ASSIGNED TASK >>
Please copy the text on PCA feature reduction below in full, keeping every line unchanged.

READING TEXT >>
= = =
| ID | F1 | F2 | F3 | F4 |
|---|---|---|---|---|
| A | 2.5 | 2.4 | 1.2 | 0.7 |
| B | 0.5 | 0.7 | 0.3 | 0.2 |
| C | 2.2 | 2.9 | 1.1 | 0.9 |
| D | 1.9 | 2.2 | 0.8 | 0.6 |
| E | 3.1 | 3.0 | 1.5 | 1.1 |
| F | 1.1 | 1.3 | 0.5 | 0.4 |
- Center / scale: Z = (X - μ) / σ (scaling is optional).
- Covariance / correlation matrix: S = (1/(n-1)) · ZᵀZ.
- Eigen decomposition: S v = λ v, sorted by decreasing λ.
- Scores (reduced features): T = Z Vₖ, where columns of Vₖ are top eigenvectors.
- Paste your dataset or upload a CSV file.
- Set delimiter, header, and whether the first column is an ID.
- Pick covariance or correlation, then choose scaling.
- Select components by K or by explained variance target.
- Click Compute PCA to view results above.
- Use the download buttons to export scores and a report.
Why PCA is used for feature reduction
PCA compresses correlated numeric variables into a smaller set of orthogonal components that retain most of the variation. For an input matrix with n rows and p features, the reduced score matrix has n × k values, where k is typically far smaller than p. This reduces model training time, limits multicollinearity, and improves stability when features overlap. This is valuable in large-scale workflows.
Centering, scaling, and basis choice
Centering subtracts each feature mean so the first component represents variation rather than offsets. Standardization (z-score) divides by the feature standard deviation and is recommended when units differ. A covariance basis preserves original units after centering, while a correlation basis is equivalent to standardizing and then using covariance. In practice, correlation avoids high-variance features dominating the first components.
Explained variance and interpretability
Eigenvalues quantify how much variance each component captures. The explained variance ratio is λᵢ / Σλ, and the cumulative ratio shows how quickly information concentrates. If the first few components explain a large share (for example, 80–95%), the data likely lies near a lower-dimensional subspace. Loadings (eigenvector weights) indicate which original features drive each component, supporting interpretation.
= = =
EXERCISE DATA >>
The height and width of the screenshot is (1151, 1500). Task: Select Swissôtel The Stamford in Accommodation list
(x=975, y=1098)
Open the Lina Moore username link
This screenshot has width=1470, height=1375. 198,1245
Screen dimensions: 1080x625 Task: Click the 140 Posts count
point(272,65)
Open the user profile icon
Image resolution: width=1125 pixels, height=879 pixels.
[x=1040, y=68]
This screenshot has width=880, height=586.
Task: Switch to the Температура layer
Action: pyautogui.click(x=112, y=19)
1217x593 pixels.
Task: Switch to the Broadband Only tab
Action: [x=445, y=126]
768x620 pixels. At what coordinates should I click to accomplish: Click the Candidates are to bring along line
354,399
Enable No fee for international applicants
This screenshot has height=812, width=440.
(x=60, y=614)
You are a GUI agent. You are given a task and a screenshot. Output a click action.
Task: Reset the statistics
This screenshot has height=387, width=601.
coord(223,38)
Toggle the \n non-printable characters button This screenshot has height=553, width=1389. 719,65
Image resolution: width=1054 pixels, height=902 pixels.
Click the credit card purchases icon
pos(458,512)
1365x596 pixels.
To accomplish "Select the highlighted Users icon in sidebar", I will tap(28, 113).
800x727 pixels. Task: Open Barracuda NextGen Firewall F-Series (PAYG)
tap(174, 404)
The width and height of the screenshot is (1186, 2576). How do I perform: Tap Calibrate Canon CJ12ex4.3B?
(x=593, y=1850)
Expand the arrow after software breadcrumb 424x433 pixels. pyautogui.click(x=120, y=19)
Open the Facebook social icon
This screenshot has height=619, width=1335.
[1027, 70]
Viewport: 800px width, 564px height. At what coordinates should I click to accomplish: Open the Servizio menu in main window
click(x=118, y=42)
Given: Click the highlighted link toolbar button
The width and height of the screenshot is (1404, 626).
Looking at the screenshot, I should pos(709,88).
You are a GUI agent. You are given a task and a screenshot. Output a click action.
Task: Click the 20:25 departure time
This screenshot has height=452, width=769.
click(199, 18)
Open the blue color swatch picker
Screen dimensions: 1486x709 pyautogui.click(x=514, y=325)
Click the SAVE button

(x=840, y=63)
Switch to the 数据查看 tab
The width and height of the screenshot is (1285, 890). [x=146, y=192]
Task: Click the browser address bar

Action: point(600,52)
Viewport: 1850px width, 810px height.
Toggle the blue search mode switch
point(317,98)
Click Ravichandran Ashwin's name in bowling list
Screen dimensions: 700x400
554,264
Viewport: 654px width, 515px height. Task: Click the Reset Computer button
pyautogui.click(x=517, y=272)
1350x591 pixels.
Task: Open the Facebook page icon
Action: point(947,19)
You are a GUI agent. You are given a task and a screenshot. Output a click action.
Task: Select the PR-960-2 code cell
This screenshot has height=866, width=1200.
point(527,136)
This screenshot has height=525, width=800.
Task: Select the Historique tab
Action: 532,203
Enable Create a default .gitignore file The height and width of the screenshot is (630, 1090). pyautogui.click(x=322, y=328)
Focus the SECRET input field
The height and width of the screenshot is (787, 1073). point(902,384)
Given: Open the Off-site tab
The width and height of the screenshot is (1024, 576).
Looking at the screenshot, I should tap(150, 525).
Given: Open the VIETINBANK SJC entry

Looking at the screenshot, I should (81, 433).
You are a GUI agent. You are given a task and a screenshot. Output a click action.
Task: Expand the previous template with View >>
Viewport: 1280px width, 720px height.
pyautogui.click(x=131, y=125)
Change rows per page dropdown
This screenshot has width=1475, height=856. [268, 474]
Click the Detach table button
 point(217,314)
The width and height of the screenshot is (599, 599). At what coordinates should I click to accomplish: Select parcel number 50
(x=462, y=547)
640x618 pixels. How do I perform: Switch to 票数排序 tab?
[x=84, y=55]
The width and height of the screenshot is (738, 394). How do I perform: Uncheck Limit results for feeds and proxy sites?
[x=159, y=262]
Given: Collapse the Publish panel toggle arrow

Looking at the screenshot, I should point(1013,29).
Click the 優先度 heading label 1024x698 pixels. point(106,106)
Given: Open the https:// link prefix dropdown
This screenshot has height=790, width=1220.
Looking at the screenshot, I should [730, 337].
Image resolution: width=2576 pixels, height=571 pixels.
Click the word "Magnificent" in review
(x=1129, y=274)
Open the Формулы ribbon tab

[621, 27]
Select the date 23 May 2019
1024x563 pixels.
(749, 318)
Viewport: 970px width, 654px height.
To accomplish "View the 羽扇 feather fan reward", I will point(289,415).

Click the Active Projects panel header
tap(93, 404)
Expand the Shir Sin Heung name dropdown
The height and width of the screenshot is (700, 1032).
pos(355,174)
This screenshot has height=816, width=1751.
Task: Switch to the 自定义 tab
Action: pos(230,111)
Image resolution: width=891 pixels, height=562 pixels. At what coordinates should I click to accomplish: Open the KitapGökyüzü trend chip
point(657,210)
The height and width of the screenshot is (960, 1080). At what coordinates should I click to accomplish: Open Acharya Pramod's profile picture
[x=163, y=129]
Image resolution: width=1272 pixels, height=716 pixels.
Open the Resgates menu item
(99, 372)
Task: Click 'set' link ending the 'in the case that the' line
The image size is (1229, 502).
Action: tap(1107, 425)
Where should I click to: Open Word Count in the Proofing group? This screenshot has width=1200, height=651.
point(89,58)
= = =
EXERCISE OUTPUT >>
| ID | F1 | F2 | F3 | F4 |
|---|---|---|---|---|
| A | 2.5 | 2.4 | 1.2 | 0.7 |
| B | 0.5 | 0.7 | 0.3 | 0.2 |
| C | 2.2 | 2.9 | 1.1 | 0.9 |
| D | 1.9 | 2.2 | 0.8 | 0.6 |
| E | 3.1 | 3.0 | 1.5 | 1.1 |
| F | 1.1 | 1.3 | 0.5 | 0.4 |
- Center / scale: Z = (X - μ) / σ (scaling is optional).
- Covariance / correlation matrix: S = (1/(n-1)) · ZᵀZ.
- Eigen decomposition: S v = λ v, sorted by decreasing λ.
- Scores (reduced features): T = Z Vₖ, where columns of Vₖ are top eigenvectors.
- Paste your dataset or upload a CSV file.
- Set delimiter, header, and whether the first column is an ID.
- Pick covariance or correlation, then choose scaling.
- Select components by K or by explained variance target.
- Click Compute PCA to view results above.
- Use the download buttons to export scores and a report.
Why PCA is used for feature reduction
PCA compresses correlated numeric variables into a smaller set of orthogonal components that retain most of the variation. For an input matrix with n rows and p features, the reduced score matrix has n × k values, where k is typically far smaller than p. This reduces model training time, limits multicollinearity, and improves stability when features overlap. This is valuable in large-scale workflows.
Centering, scaling, and basis choice
Centering subtracts each feature mean so the first component represents variation rather than offsets. Standardization (z-score) divides by the feature standard deviation and is recommended when units differ. A covariance basis preserves original units after centering, while a correlation basis is equivalent to standardizing and then using covariance. In practice, correlation avoids high-variance features dominating the first components.
Explained variance and interpretability
Eigenvalues quantify how much variance each component captures. The explained variance ratio is λᵢ / Σλ, and the cumulative ratio shows how quickly information concentrates. If the first few components explain a large share (for example, 80–95%), the data likely lies near a lower-dimensional subspace. Loadings (eigenvector weights) indicate which original features drive each component, supporting interpretation.